**Assigned task**
Quote all entries in full, exactly.

Pixel coordinate grounding data
┌──

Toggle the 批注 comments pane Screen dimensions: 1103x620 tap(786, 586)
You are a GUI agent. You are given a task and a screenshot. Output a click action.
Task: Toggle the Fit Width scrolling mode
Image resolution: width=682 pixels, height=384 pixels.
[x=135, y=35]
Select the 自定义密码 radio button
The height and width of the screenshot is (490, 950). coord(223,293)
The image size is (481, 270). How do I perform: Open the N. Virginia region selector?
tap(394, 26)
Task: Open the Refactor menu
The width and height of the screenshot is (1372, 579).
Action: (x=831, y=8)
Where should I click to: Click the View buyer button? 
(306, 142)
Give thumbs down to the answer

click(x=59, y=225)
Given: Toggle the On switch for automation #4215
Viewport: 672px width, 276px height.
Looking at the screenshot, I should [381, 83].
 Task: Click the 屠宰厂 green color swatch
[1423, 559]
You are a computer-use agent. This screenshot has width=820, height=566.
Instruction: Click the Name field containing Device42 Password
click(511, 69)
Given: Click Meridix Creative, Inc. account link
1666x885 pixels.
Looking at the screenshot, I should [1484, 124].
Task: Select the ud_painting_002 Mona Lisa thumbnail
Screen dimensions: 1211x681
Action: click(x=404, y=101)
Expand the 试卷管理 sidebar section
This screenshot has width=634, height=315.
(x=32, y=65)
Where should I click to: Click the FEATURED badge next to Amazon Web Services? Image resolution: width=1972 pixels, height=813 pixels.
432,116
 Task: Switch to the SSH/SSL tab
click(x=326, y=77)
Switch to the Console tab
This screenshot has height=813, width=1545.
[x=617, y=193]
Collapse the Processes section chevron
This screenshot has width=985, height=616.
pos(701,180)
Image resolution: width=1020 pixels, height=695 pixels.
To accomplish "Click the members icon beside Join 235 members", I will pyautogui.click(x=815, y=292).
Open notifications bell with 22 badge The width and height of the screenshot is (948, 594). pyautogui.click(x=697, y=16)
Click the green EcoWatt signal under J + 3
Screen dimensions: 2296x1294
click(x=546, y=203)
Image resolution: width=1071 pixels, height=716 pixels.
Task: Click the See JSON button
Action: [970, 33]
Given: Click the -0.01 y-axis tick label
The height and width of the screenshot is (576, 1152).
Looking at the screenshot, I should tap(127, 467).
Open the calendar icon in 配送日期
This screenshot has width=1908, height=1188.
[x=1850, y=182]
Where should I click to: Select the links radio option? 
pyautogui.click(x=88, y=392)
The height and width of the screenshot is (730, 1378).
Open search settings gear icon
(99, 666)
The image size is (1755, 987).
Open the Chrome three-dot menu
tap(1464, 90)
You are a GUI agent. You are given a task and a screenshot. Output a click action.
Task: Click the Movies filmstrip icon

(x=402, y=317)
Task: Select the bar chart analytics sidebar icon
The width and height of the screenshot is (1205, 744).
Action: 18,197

└──

**Output of the exercise**
Toggle the 批注 comments pane Screen dimensions: 1103x620 tap(786, 586)
You are a GUI agent. You are given a task and a screenshot. Output a click action.
Task: Toggle the Fit Width scrolling mode
Image resolution: width=682 pixels, height=384 pixels.
[x=135, y=35]
Select the 自定义密码 radio button
The height and width of the screenshot is (490, 950). coord(223,293)
The image size is (481, 270). How do I perform: Open the N. Virginia region selector?
tap(394, 26)
Task: Open the Refactor menu
The width and height of the screenshot is (1372, 579).
Action: (x=831, y=8)
Where should I click to: Click the View buyer button? 
(306, 142)
Give thumbs down to the answer

click(x=59, y=225)
Given: Toggle the On switch for automation #4215
Viewport: 672px width, 276px height.
Looking at the screenshot, I should [381, 83].
 Task: Click the 屠宰厂 green color swatch
[1423, 559]
You are a computer-use agent. This screenshot has width=820, height=566.
Instruction: Click the Name field containing Device42 Password
click(511, 69)
Given: Click Meridix Creative, Inc. account link
1666x885 pixels.
Looking at the screenshot, I should [1484, 124].
Task: Select the ud_painting_002 Mona Lisa thumbnail
Screen dimensions: 1211x681
Action: click(x=404, y=101)
Expand the 试卷管理 sidebar section
This screenshot has width=634, height=315.
(x=32, y=65)
Where should I click to: Click the FEATURED badge next to Amazon Web Services? Image resolution: width=1972 pixels, height=813 pixels.
432,116
 Task: Switch to the SSH/SSL tab
click(x=326, y=77)
Switch to the Console tab
This screenshot has height=813, width=1545.
[x=617, y=193]
Collapse the Processes section chevron
This screenshot has width=985, height=616.
pos(701,180)
Image resolution: width=1020 pixels, height=695 pixels.
To accomplish "Click the members icon beside Join 235 members", I will pyautogui.click(x=815, y=292).
Open notifications bell with 22 badge The width and height of the screenshot is (948, 594). pyautogui.click(x=697, y=16)
Click the green EcoWatt signal under J + 3
Screen dimensions: 2296x1294
click(x=546, y=203)
Image resolution: width=1071 pixels, height=716 pixels.
Task: Click the See JSON button
Action: [970, 33]
Given: Click the -0.01 y-axis tick label
The height and width of the screenshot is (576, 1152).
Looking at the screenshot, I should tap(127, 467).
Open the calendar icon in 配送日期
This screenshot has width=1908, height=1188.
[x=1850, y=182]
Where should I click to: Select the links radio option? 
pyautogui.click(x=88, y=392)
The height and width of the screenshot is (730, 1378).
Open search settings gear icon
(99, 666)
The image size is (1755, 987).
Open the Chrome three-dot menu
tap(1464, 90)
You are a GUI agent. You are given a task and a screenshot. Output a click action.
Task: Click the Movies filmstrip icon

(x=402, y=317)
Task: Select the bar chart analytics sidebar icon
The width and height of the screenshot is (1205, 744).
Action: 18,197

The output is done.